My lat is 33° 42' 47" N


----------



## JR Parks (Feb 21, 2015)

Kevin,
Never seen one down Austin and vicinity way. Live oak, cedar elm and mesquite are our common ones.


----------



## Schroedc (Feb 21, 2015)

Up in my neck of the woods they aren't all that common either and there is a lot of walnut being grown up here.....

Reactions: Agree 1


----------



## Cody Killgore (Feb 23, 2015)

Haven't seen any over here. I see quite a few oak burls and that seems to be the extent of my area's burlage.


----------



## Kevin (Mar 26, 2015)

I've cleaned up this thread and will attempt to restart it. I'm looking for members in the south that have harvested burl/s before, *in* the south. By "south" I'm referring loosely to areas not typically thought of as producing many burls. My goal is to make a map and pin the map where members have personally harvested burls. Info requested is the species and of course pictures would be awesome too. Let's keep this thread on topic. I don't have my hopes up that we'll get many responses but I'm curious to see.
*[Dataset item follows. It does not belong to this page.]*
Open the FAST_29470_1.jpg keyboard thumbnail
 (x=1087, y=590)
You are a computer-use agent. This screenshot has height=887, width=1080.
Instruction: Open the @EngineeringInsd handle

For those that may be wondering, that big pile of "burls" that my buddy told me about was as I had predicted . . . too good to be true. I called the dozer guy and told him my buddy Terry had referred me about some burls. Keep in mind this dozer guy has a thick Texan accent and he hears with a thick Texan accent too. He said that yes he was expecting my call but he couldn't understand why Terry kept calling them "burrows" but yes he had a huge pile of stumps he was looking to sell. Seems my buddy doesn't know the difference between burls and stumps which really surprises me.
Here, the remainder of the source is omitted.